Das Europa der Europäischen Union soll darüber hinaus
in seiner Entstehung und Entwicklung als Gegenstand der bewahrenden
Betrachtung dargestellt werden, die Besucher als europäische
Staatsbürger ansprechen. Es wird darüber hinaus
erläutern, in welcher Weise das nationale
Selbstverständnis und nationale Traditionen in der
Europäischen Union einen neuen Bezugspunkt gefunden haben.
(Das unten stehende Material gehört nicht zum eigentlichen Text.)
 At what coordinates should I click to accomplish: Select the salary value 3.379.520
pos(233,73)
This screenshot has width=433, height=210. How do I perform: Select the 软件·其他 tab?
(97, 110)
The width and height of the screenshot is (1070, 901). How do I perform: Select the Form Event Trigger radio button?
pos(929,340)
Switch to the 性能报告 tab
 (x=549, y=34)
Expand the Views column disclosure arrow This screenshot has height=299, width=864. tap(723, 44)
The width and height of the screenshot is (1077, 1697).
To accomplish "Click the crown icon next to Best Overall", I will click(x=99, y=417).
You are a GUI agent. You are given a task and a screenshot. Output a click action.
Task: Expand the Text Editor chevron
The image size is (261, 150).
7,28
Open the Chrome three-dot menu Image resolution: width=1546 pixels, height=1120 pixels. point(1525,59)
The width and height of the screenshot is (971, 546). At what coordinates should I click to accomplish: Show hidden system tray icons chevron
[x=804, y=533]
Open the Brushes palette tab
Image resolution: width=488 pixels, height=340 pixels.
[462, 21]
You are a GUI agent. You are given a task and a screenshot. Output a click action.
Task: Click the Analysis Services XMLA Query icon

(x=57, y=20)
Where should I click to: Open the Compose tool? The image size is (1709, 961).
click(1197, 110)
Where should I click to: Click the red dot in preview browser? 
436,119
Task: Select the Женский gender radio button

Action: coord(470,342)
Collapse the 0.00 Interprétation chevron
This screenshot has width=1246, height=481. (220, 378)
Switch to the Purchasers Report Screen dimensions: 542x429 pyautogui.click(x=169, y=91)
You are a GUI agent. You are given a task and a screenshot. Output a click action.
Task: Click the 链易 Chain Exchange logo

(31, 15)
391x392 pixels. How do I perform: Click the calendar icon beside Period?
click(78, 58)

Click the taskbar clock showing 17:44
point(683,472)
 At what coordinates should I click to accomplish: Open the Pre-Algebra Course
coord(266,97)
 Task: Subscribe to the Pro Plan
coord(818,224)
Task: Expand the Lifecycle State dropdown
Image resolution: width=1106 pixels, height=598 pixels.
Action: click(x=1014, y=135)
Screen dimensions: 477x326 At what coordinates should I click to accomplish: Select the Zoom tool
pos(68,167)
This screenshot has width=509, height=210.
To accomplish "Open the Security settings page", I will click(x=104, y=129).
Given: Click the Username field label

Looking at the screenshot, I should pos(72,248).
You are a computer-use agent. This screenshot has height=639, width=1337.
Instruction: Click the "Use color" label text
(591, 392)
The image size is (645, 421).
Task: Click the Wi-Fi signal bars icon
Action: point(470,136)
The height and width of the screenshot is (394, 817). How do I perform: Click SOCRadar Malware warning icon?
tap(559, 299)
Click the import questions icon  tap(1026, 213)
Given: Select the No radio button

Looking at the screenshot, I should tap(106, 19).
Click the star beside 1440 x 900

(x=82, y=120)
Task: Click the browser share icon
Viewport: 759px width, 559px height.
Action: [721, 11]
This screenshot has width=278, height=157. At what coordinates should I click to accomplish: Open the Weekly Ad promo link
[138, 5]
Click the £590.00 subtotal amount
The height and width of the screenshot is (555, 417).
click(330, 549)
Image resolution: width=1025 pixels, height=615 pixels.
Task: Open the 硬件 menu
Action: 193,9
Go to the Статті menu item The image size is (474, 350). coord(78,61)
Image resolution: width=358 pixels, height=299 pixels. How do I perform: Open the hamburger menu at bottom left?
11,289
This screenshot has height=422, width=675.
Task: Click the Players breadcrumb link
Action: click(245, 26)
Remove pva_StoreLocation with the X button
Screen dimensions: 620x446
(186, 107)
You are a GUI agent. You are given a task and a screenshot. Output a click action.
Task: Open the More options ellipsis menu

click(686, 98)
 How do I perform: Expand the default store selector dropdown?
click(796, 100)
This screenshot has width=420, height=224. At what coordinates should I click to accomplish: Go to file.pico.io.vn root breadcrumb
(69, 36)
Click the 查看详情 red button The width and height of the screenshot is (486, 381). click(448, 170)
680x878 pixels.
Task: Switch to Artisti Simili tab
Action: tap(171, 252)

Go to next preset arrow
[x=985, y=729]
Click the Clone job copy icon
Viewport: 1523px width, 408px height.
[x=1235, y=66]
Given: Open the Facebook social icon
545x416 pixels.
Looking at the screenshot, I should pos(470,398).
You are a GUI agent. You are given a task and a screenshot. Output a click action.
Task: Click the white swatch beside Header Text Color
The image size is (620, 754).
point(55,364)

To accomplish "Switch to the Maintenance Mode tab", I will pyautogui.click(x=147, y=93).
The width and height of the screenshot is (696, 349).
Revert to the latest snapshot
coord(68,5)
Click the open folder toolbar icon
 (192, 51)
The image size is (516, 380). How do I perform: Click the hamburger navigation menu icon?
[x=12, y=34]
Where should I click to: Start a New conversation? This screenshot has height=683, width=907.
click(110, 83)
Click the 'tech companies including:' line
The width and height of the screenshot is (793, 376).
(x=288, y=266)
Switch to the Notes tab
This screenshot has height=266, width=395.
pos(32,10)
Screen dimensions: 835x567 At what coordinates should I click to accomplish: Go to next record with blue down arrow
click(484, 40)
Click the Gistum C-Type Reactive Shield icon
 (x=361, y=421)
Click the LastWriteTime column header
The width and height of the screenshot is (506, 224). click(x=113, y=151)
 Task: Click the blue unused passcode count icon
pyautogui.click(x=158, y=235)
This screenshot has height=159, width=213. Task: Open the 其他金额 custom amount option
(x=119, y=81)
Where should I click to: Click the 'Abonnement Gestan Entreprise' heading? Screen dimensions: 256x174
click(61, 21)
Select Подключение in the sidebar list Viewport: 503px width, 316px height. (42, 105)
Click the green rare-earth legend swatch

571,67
Die Ausstellungsfläche von 6.000 Quadratmetern wird sich in
eine 2.000 Quadratmeter große Dauerausstellung mit variablen
Plätzen sowie in eine Abteilung mit Wechselausstellungen
gliedern.
Die jährliche Zahl von 400.000 Besuchern des
Brüsseler EU-Viertels lässt dabei auf eine hohe
Besucherzahl des Museums schließen. Finanziell gespeist wird
das "Museum Europas" zum einen vom belgischen Staat, zum anderen aber
auch von gegenwärtig achtzehn Sponsoren, unter ihnen BASF, von
belgischen Stiftungen sowie von dem Europäischen Parlament und
der Kommission.
Die ständige Erweiterung, der Integrationsprozess macht ein
derartiges Vorhaben für die Europäische Union schon
längst erforderlich, ein stärkeres Bemühen
zur Selbstbenennung notwendig. Das Museum wird hierbei einen zentralen
Beitrag leisten.
|
Den zündenden
Gedanken respektive die dafür notwendige Initiative ergriff
vor einigen Jahren Benoît Remiche, der in der
Europäischen Kommission und als Vorstand der Belgischen
Telekom tätig war. Er begeisterte für das
"Musée de l'Europe" Politiker wie die belgische Ministerin
Antoinette Spaak, die Tochter des großen Europäers
Paul-Henri Spaak, sowie den ehemaligen Vizepräsidenten der
Europäischen Kommission, Karel Van Miert. Zusammen
gründeten sie eine Vereinigung, die dem Vorhaben eine
juristische Form gab. Ein wissenschaftliches Komitee begleitet dieses.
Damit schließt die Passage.